■ What is needed ■
Print the lines of the records from the line with "Click the -8.7 label on top temperature map" up to and including the line with "click(x=321, y=477)", reproducing them word for word. Omit the pictures from your answer.

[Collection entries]
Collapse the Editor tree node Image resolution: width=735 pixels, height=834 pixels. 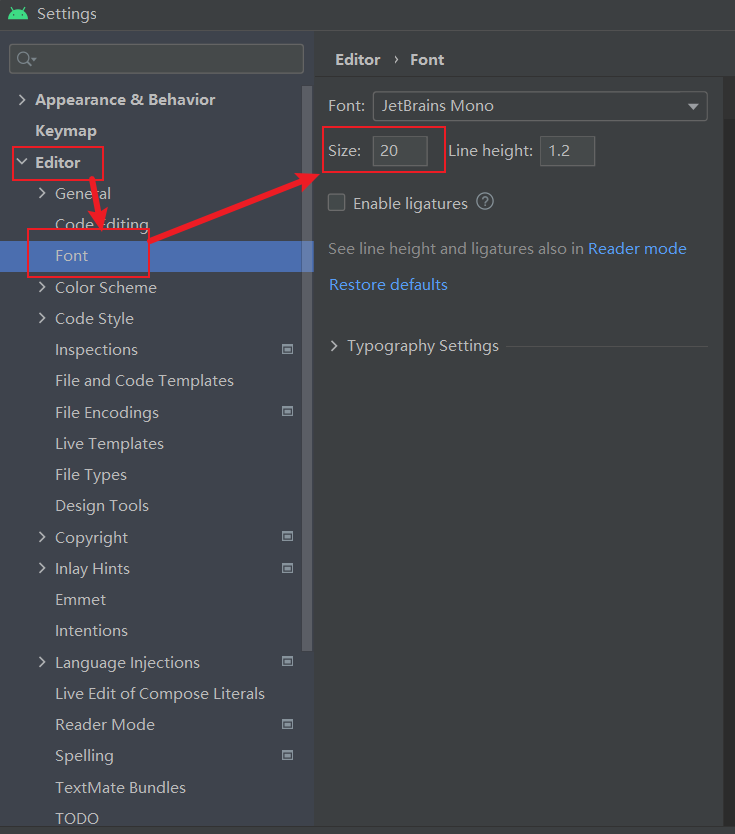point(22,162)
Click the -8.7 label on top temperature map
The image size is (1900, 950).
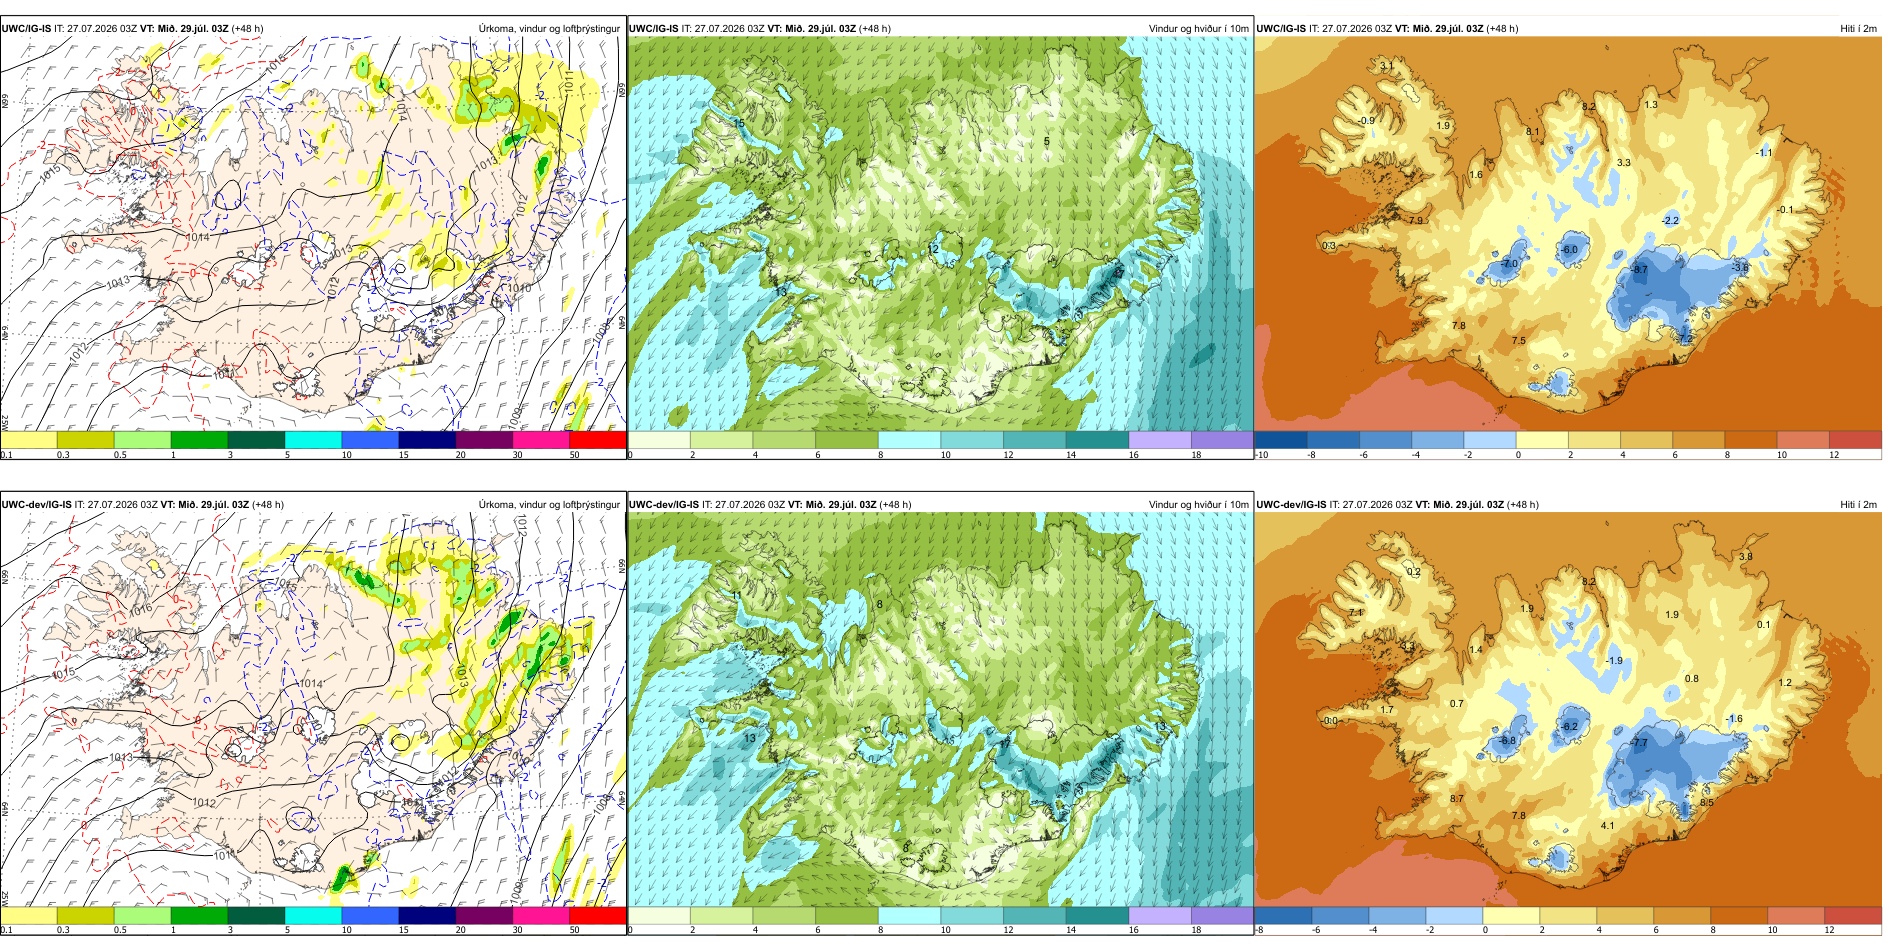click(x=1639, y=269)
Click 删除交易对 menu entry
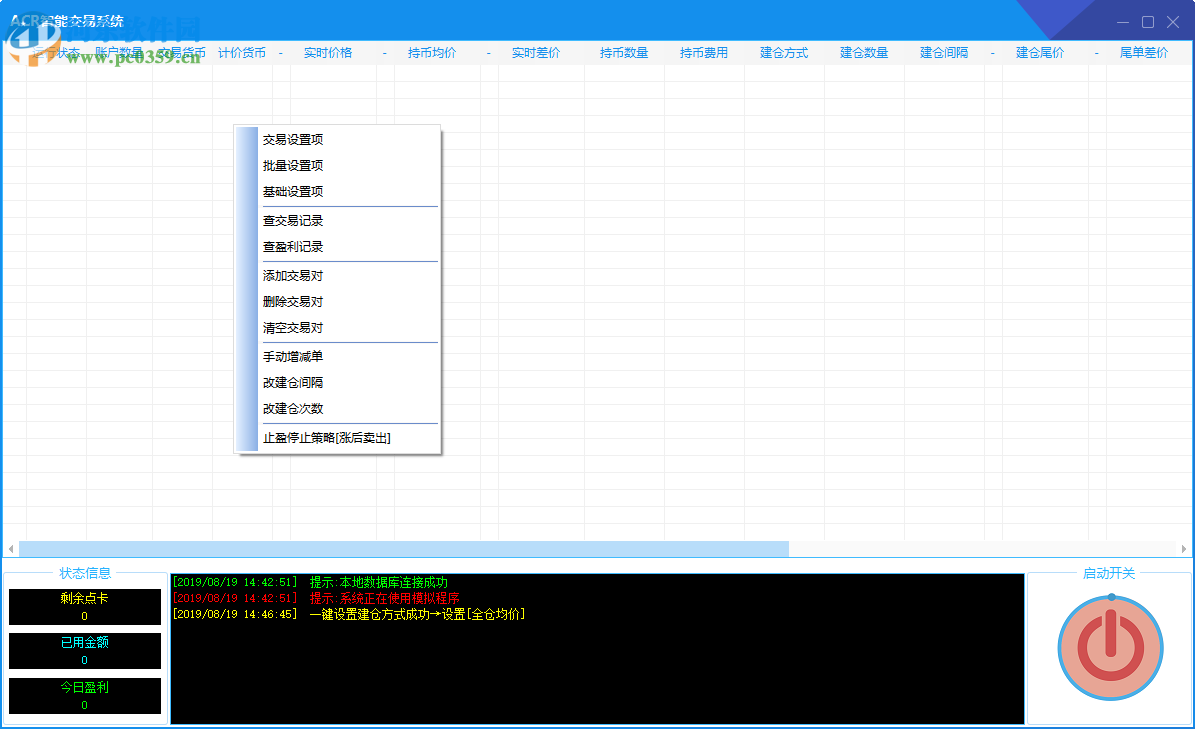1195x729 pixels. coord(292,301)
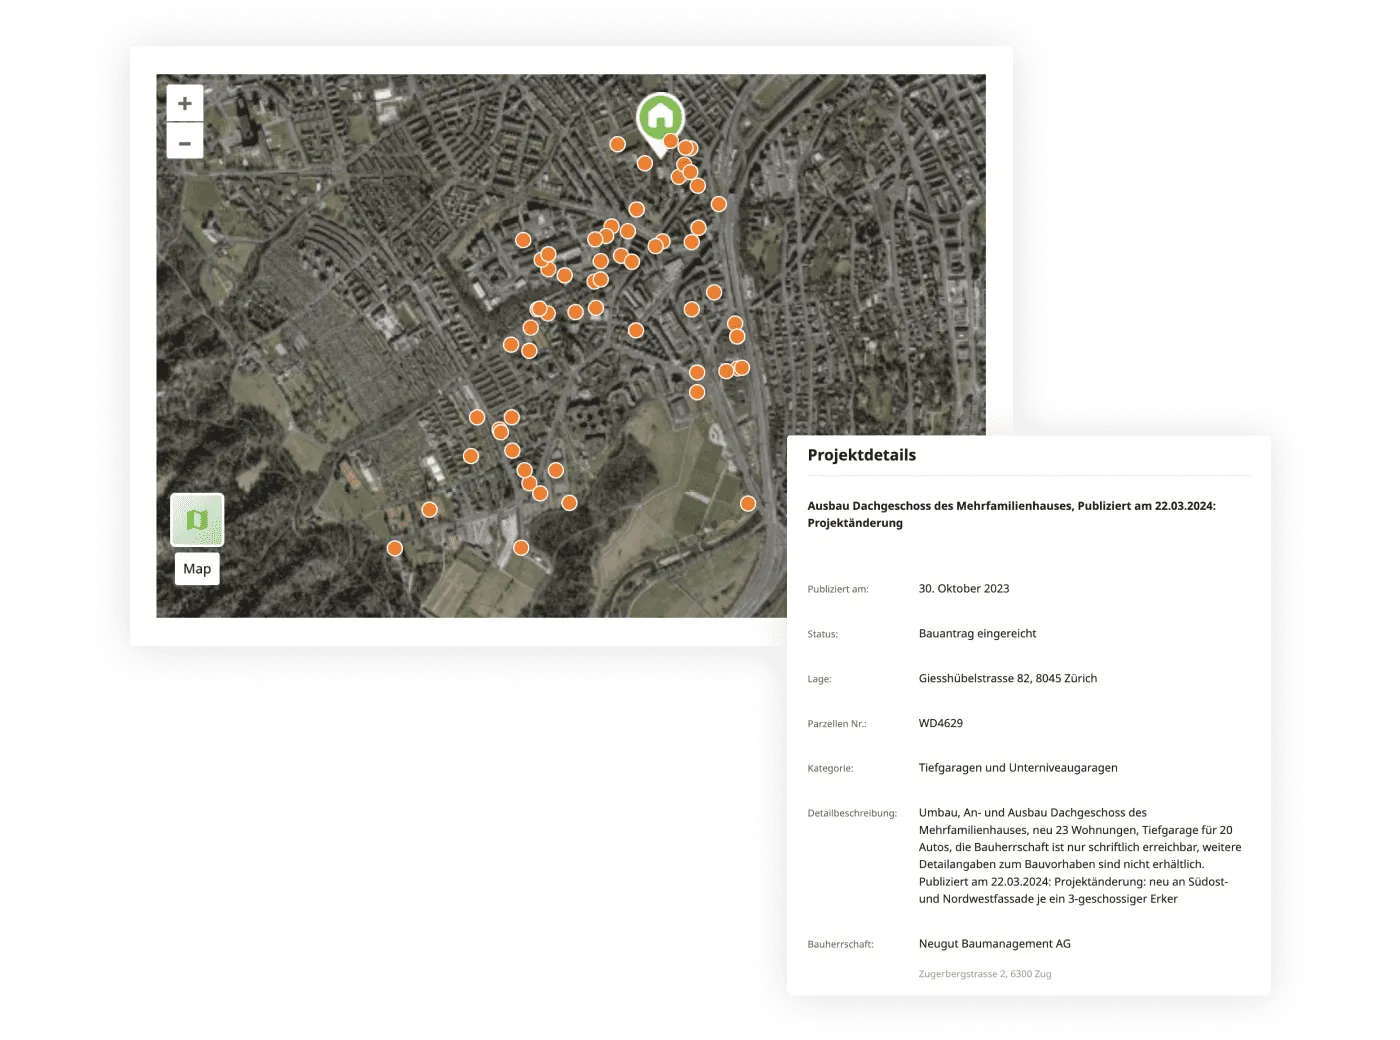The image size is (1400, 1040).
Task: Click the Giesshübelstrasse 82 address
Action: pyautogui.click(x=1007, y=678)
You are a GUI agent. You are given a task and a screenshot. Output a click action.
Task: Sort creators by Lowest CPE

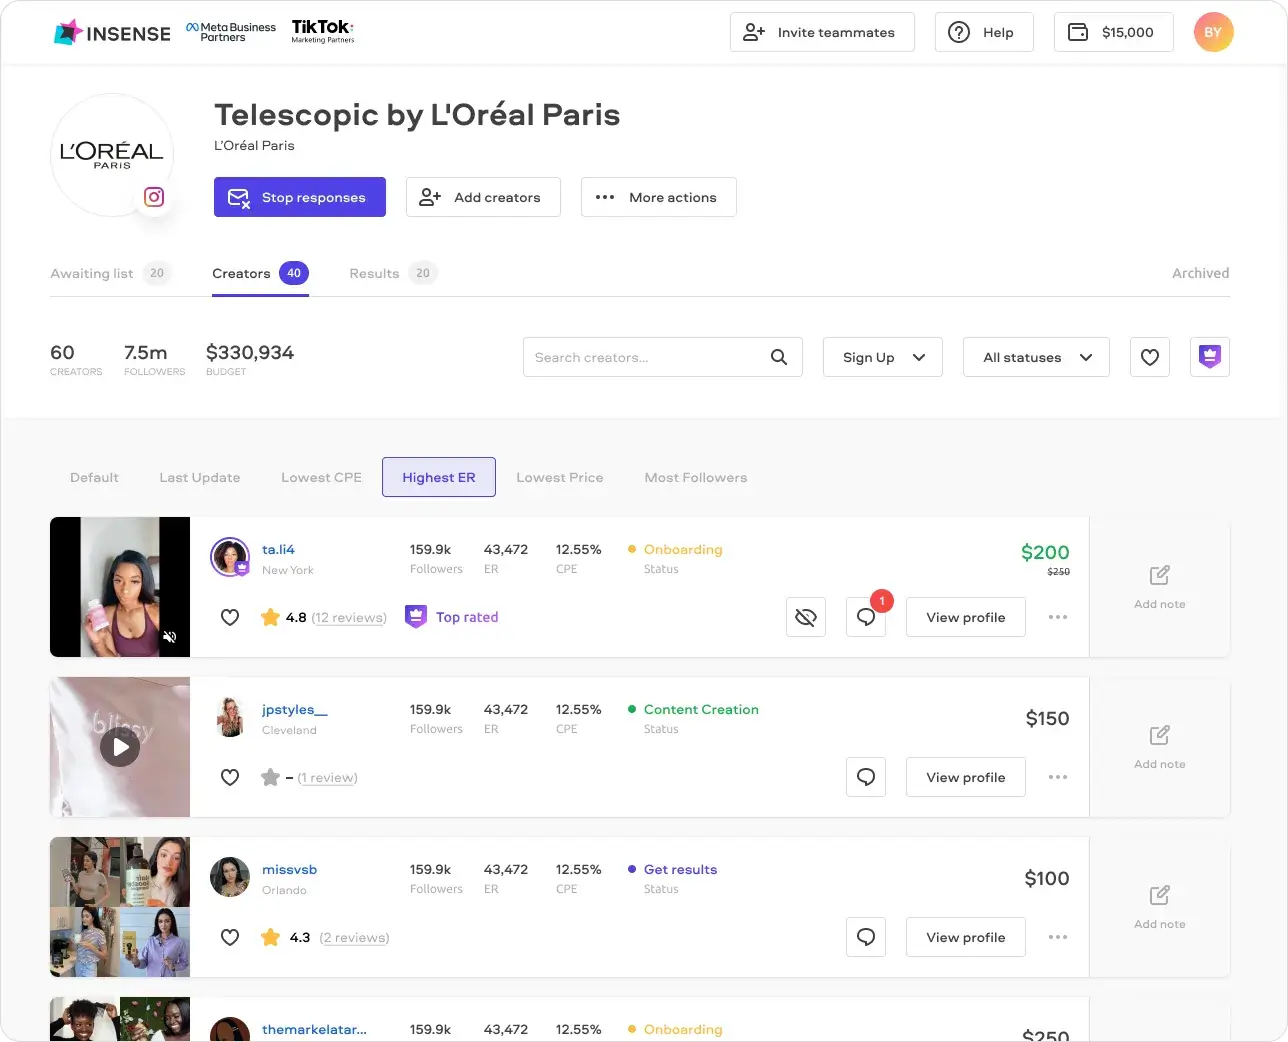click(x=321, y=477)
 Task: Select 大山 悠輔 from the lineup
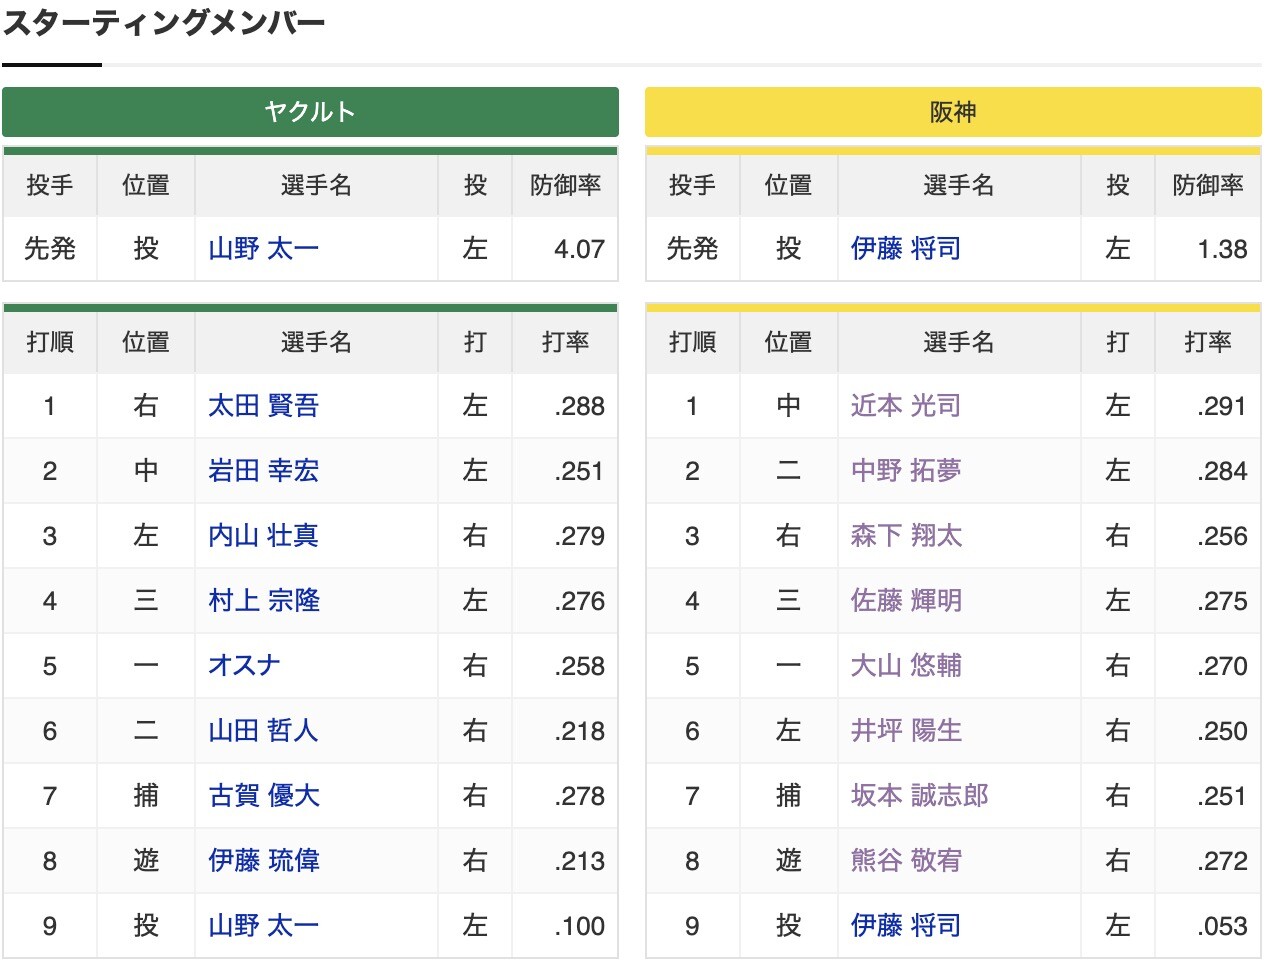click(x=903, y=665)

■ Output of the exercise ■
Click the -8.7 label on top temperature map
The image size is (1900, 950).
click(x=1639, y=269)
Click 删除交易对 menu entry
1195x729 pixels. coord(292,301)
The image size is (1400, 1040).
Task: Click the Giesshübelstrasse 82 address
Action: pyautogui.click(x=1007, y=678)
You are a GUI agent. You are given a task and a screenshot. Output a click action.
Task: Sort creators by Lowest CPE

click(x=321, y=477)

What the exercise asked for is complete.